In [41]:
import pandas as pd
import numpy as np
from IPython.display import display, HTML
from yf_utils import _2_split_train_val_test, _3_random_slices, _4_lookback_slices
from yf_utils import _5_perf_ranks, _6_grp_tuples_sort_sum
from myUtils import pickle_load, pickle_dump

pd.set_option('display.max_rows', 500)
pd.set_option('display.max_columns', 14)
pd.set_option('display.max_colwidth', 16)
pd.set_option('display.width', 800)

verbose = False  # True prints more output
# verbose = True  # True prints more output

path_dir = "C:/Users/ping/MyDrive/stocks/yfinance/"
path_data_dump = path_dir + "VSCode_dump/"
fp_df_close_clean = 'df_close_clean'
fp_df_eval_results = 'df_eval_results'

df_close_clean = pickle_load(path_data_dump, fp_df_close_clean)

In [42]:
# Split df_close_clean into training (df_train), validation (df_val) and test (df_test) set.
# The default split is 0.7, 0.2, 0.1 respectively.

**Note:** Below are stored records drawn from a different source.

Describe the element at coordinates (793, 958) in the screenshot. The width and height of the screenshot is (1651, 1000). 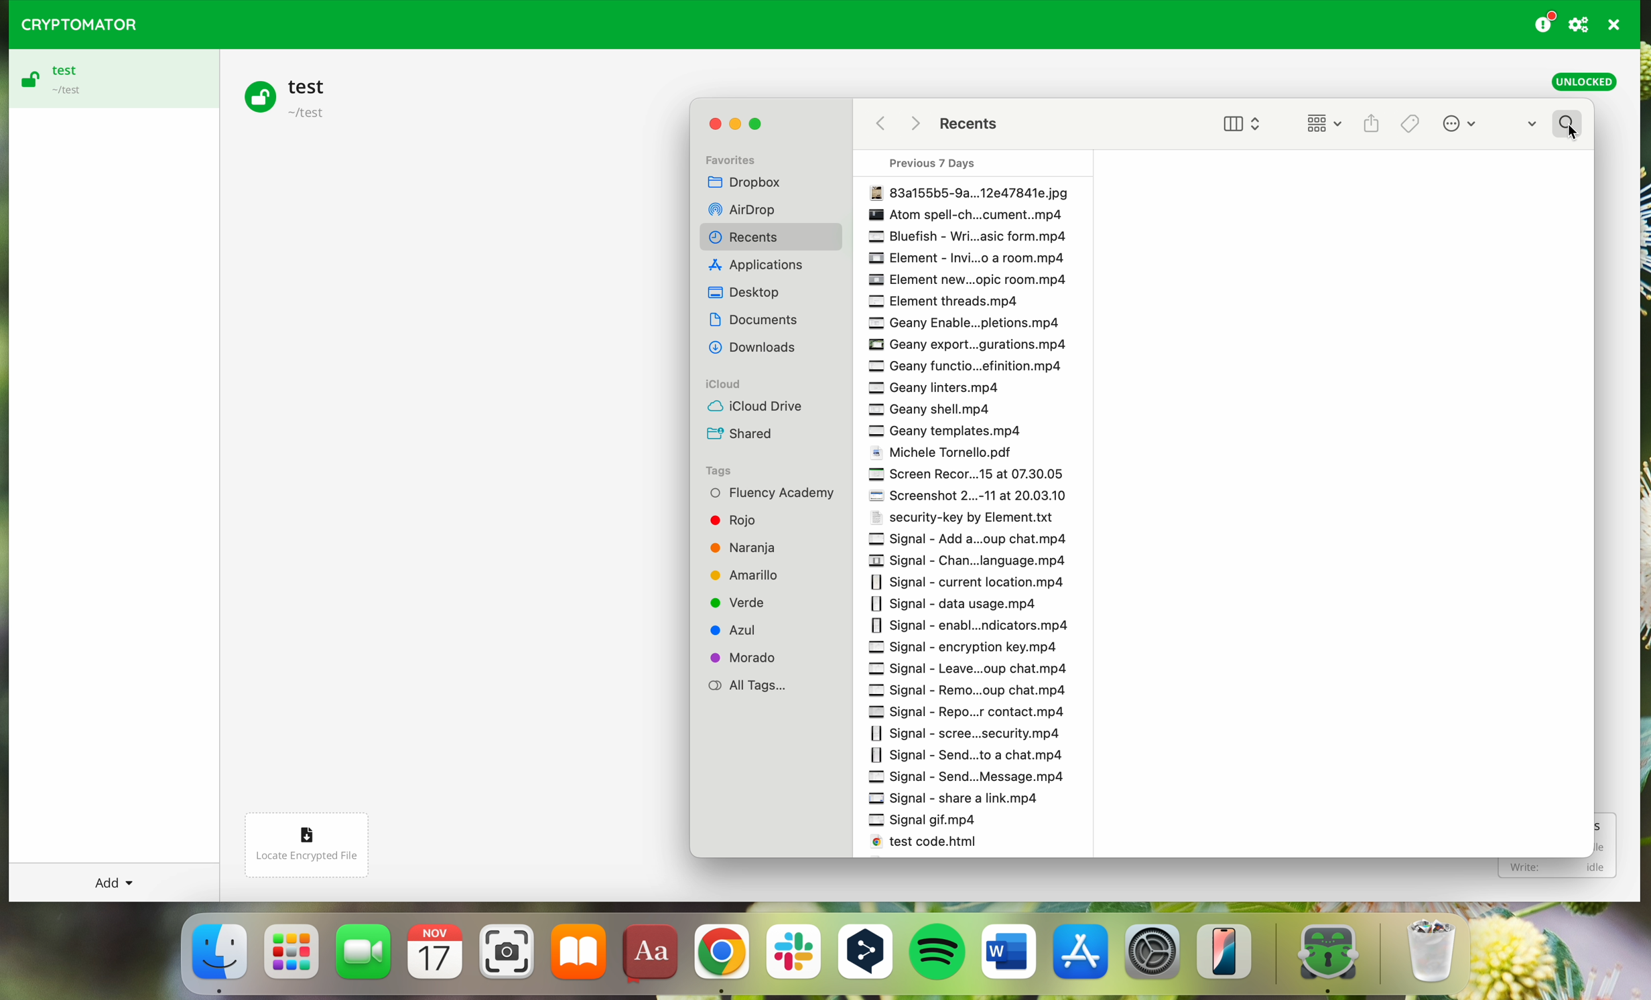
I see `Slack` at that location.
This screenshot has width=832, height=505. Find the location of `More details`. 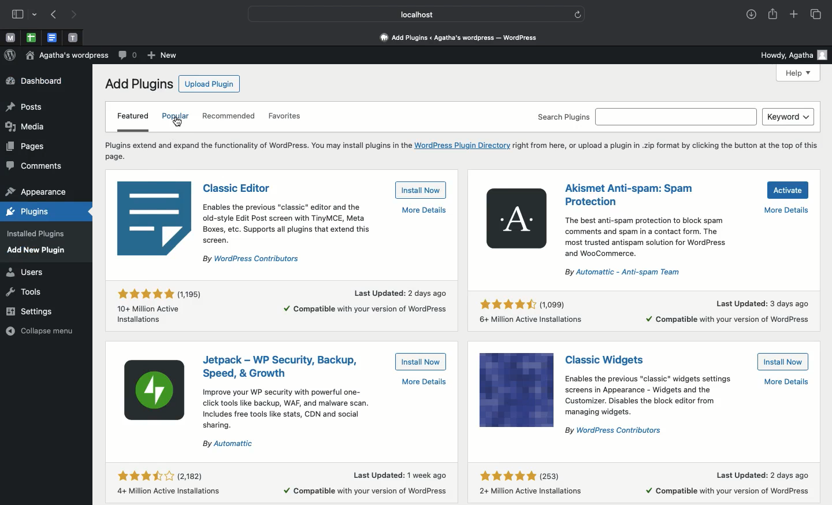

More details is located at coordinates (425, 209).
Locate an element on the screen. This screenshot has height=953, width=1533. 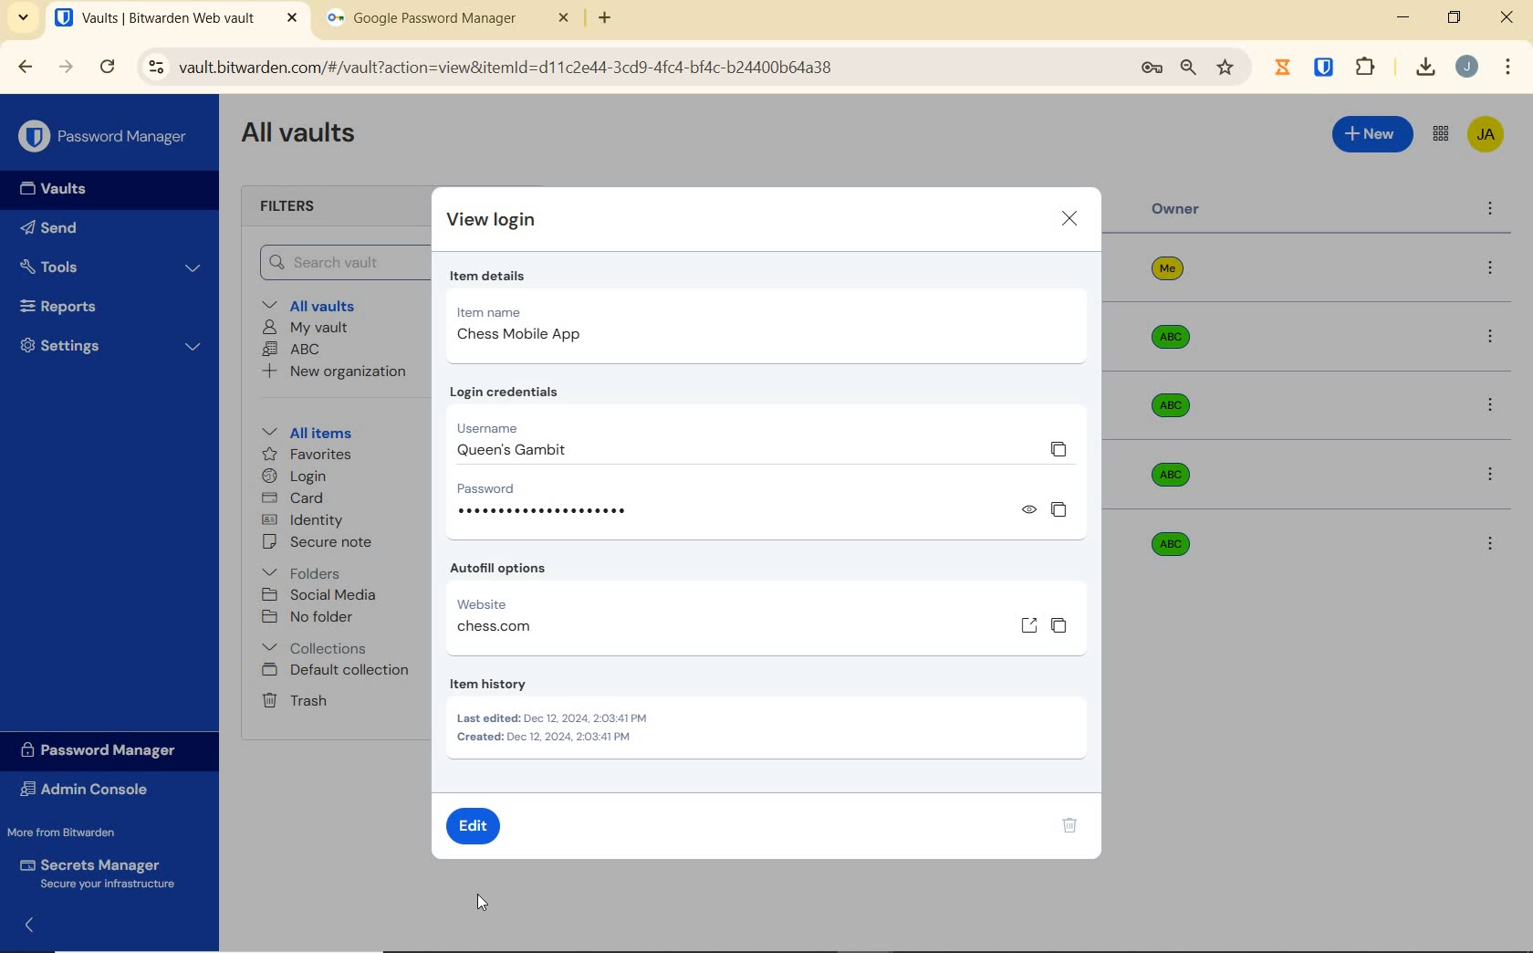
ABC is located at coordinates (291, 349).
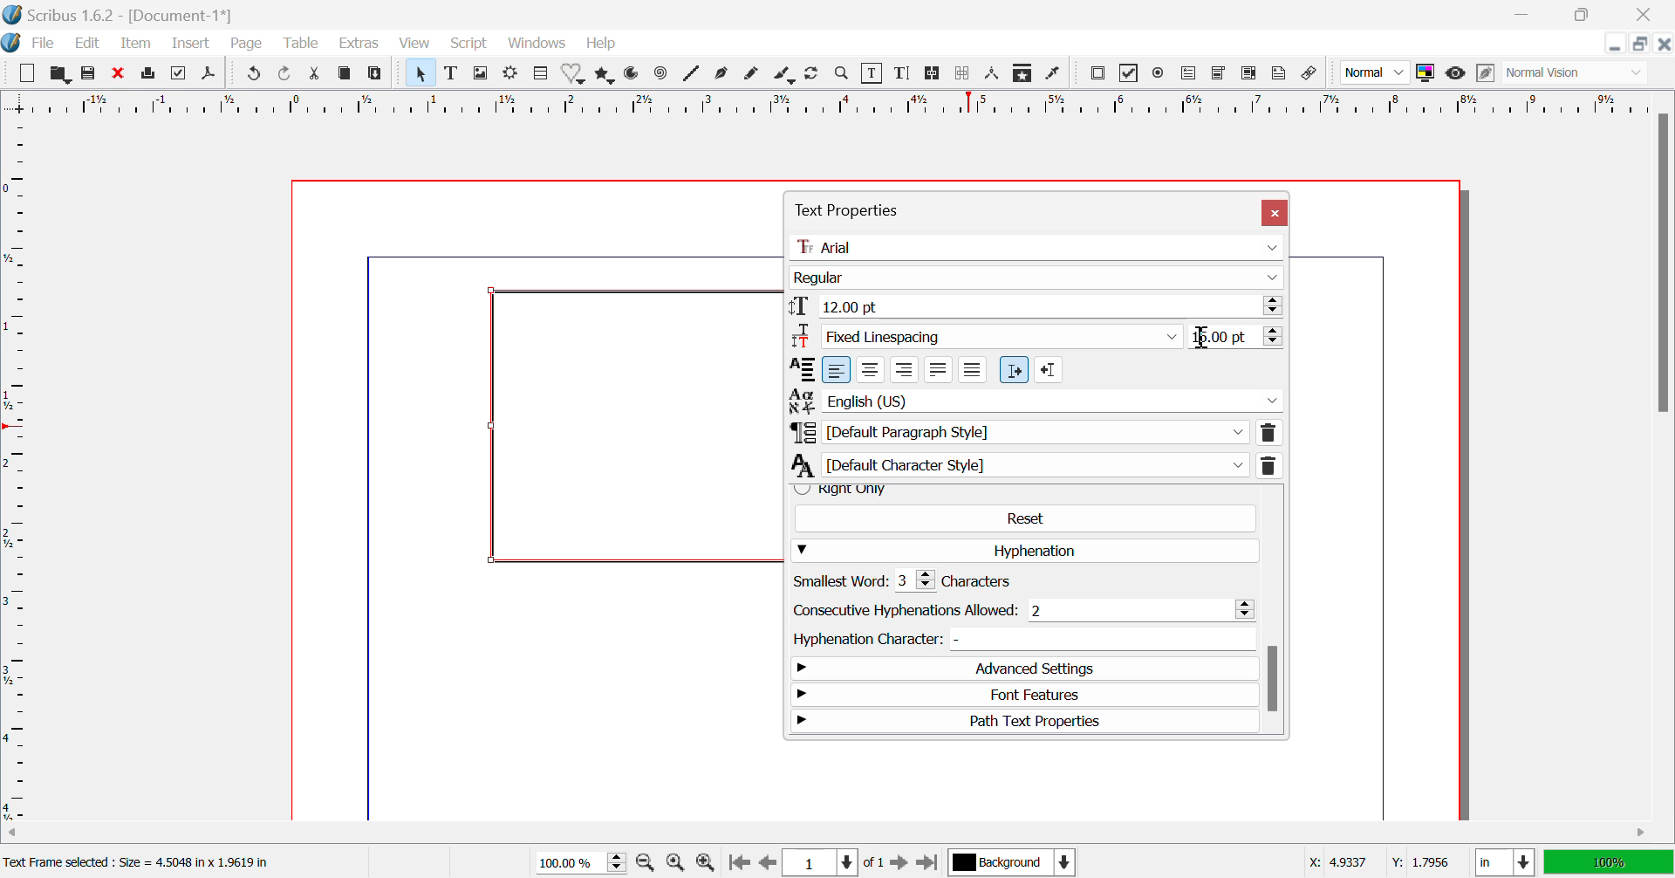  Describe the element at coordinates (346, 73) in the screenshot. I see `Copy` at that location.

###################################
# df_train, df_val, df_test = _2_split_train_val_test(df_close_clean, s_train=1, s_val=0, s_test=0)
df_train, df_val, df_test = _2_split_train_val_test(df_close_clean)
###################################

len_df_train = len(df_train)
len_df_val = len(df_val)
len_df_test = len(df_test)
print(f'len_df_train: {len_df_train}, len_df_val: {len_df_val}, len_df_test: {len_df_test} ')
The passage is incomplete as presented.